Worked like a charme after 1:02h printing time, found more "free space" for tetraeder at wall above room door, next to C60 truncated icosahedron. Again single nail with hook was all that was needed to fixate tetrahedron:

##### RE: Toothpick polyhedra, fullerenes

Back to 60 vertices C60 fullerene, which I had paper drinking straw connectors for.

I created toothpick connectors by slightly modifying OpenSCAD file.

No "hull()" around spheres at start and end anymore, but using OpenSCAD "cylinder()" and "difference()".

I had determined angle to fold the pentagon above as:

d = arccos(sin(30°) / cos(54°))

I had to get used to OpenSCAD "rotate()", and that it allows to specify the axis for rotation.

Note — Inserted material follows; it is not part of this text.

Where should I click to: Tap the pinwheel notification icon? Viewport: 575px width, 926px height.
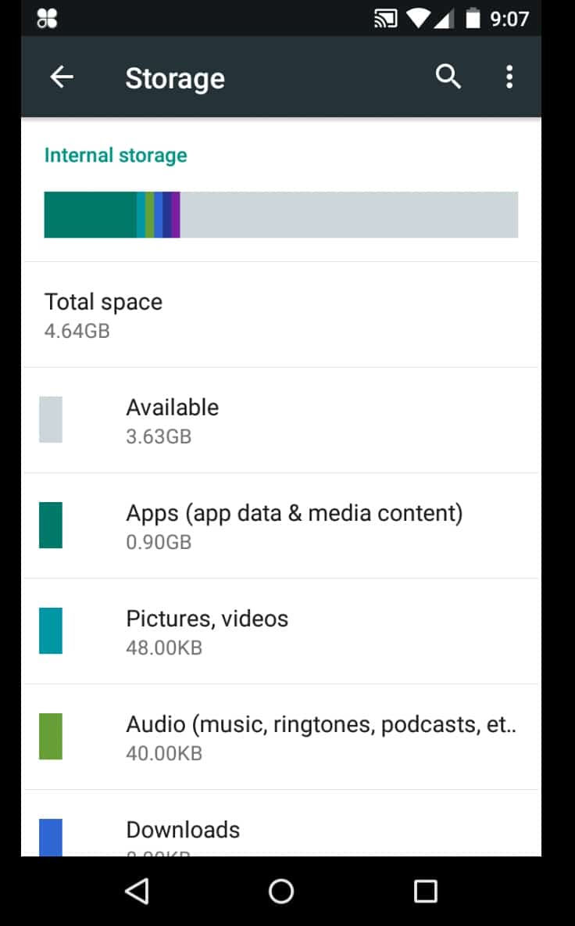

With that, after rotating by angle d, the 2nd rotation for the two pentagon edges is trivial, just 108°/2=54° in one or the other direction:

translate([0,0,0]) rotate(-90+d,[1,0,0]) rotate(54,[0,1,0]) cylinder(r=R,h=r+t);

With 2nd same function besides the chosen radius (R is 1mm greater than r) in difference(), free space for toothpick gets created centered:

difference() { translate([0,0,0]) rotate(-90+d,[1,0,0]) rotate(-54,[0,1,0]) cylinder(r=R,h=r+t); translate([0,0,0]) rotate(-90+d,[1,0,0]) rotate(-54,[0,1,0]) cylinder(r=r,h=r+t); }

Final added center sphere provides a same distance stop for toothpicks for all three legs:

translate([0,00]) sphere(r);

I created a new model with all files and information:

https://www.printables.com/model/208769-toothpick-c60-fullerenetruncated-icosahedron-conne

Just learned about printables.com X-ray mode of its 3D viewer, that allows to see the hidden center sphere:

When done removing 60× brim and constructing C60:

New C60 on top of 2.10m high storage rack, next to C20:

##### RE:

The toothpick model worked because of gravity.

The length of toothpick cone part is 9mm, so with t=10 from c60.scad there is only 1mm of contact between non-cone part of toothpick and connector leg. When grabbing toothpick C60 at top and trying to lift it, it falls apart. Perhaps t=12 or t=13 will allow to grab and lift without falling apart.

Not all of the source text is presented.